A second tradeoff is between the full alternative models that include the outcome-specific risk-adjusters and alternative models with only the core set of risk-adjusters. The latter tend not to predict outcomes as well as the full models. Measures of physical functioning prior to home health admission are particularly significant in the risk-adjustment models of ADL and IADL improvement. The “prior” OASIS items, however, are more difficult than many other items for home health agencies to collect and are thought to be less reliable than other clinical measures. Should they be dropped from the OASIS instrument, the explanatory power of the risk-adjustment models for most ADL and IADL improvement models would be reduced roughly two percentage points.

The decision to exclude home health LOS from the alternative models, in addition, has a significant impact on a small but important subset of risk-adjustment models (i.e., the utilization outcomes). LOS was excluded because it can be affected by problems in the care process that also affect outcomes (i.e., low quality care can cause a longer stay as well as worse outcomes). If LOS is included in risk-adjustment models, conclusions about the quality of agency care could be erroneous due to quality problems being risk-adjusted away. The TAG convened to review preliminary models developed by the project team strongly supported the decision to exclude LOS from risk-adjustment models. The consequence, however, is reduced explanatory power for some outcomes. A possible methodological solution, which has data burden and simplicity implications, is to collect information on the timing of all of the utilization outcomes (e.g., hospitalization) and estimate hazard models which take into account the time to the outcome of interest.
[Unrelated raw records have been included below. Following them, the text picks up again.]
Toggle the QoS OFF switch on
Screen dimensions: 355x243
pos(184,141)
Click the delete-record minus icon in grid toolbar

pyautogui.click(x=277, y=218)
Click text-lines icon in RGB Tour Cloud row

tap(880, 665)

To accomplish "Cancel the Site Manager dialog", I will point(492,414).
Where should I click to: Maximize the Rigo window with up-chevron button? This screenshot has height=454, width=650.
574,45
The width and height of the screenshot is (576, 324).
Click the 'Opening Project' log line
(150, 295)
An agency-level analysis was conducted to examine how alternative approaches to risk-adjustment of the OBQI indicators affect an agency’s quality ratings, with two main findings. First, for most agencies and most outcomes, the adjusted proportion of patients with an outcome is similar regardless of whether the current or the full alternative model is used to risk-adjust outcomes. Second, the relative ranking of agencies using current risk-adjustment models and the ranking using the “full” alternative risk-adjustment models are in close agreement for most outcomes. One limitation of the agency analysis is that for some outcomes a relatively large number of agencies were excluded because too few patients at each of these agencies had the potential to have the outcome (i.e., less than 20 in the study sample).
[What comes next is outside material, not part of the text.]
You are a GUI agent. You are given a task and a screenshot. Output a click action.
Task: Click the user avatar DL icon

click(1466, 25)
The results suggest that the relatively small reduction in explanatory power of most of the alternative risk-adjustment models for the OBQI indicators is unlikely to have a substantial effect on the quality ratings of the majority of agencies. A theory and evidence-based modeling approach, then, has the potential to simplify risk-adjustment and provide a consistent and stable basis for risk-adjustment relative to the current approach. This should make it more understandable to providers and encourage individual agencies to risk-adjust their own outcomes. The reliance on a smaller number of OASIS data elements, in addition, would contribute to the Department’s efforts to streamline the OASIS instrument and potentially facilitate the identification of a parsimonious set of clinical measures appropriate for data exchange in an electronic health record environment.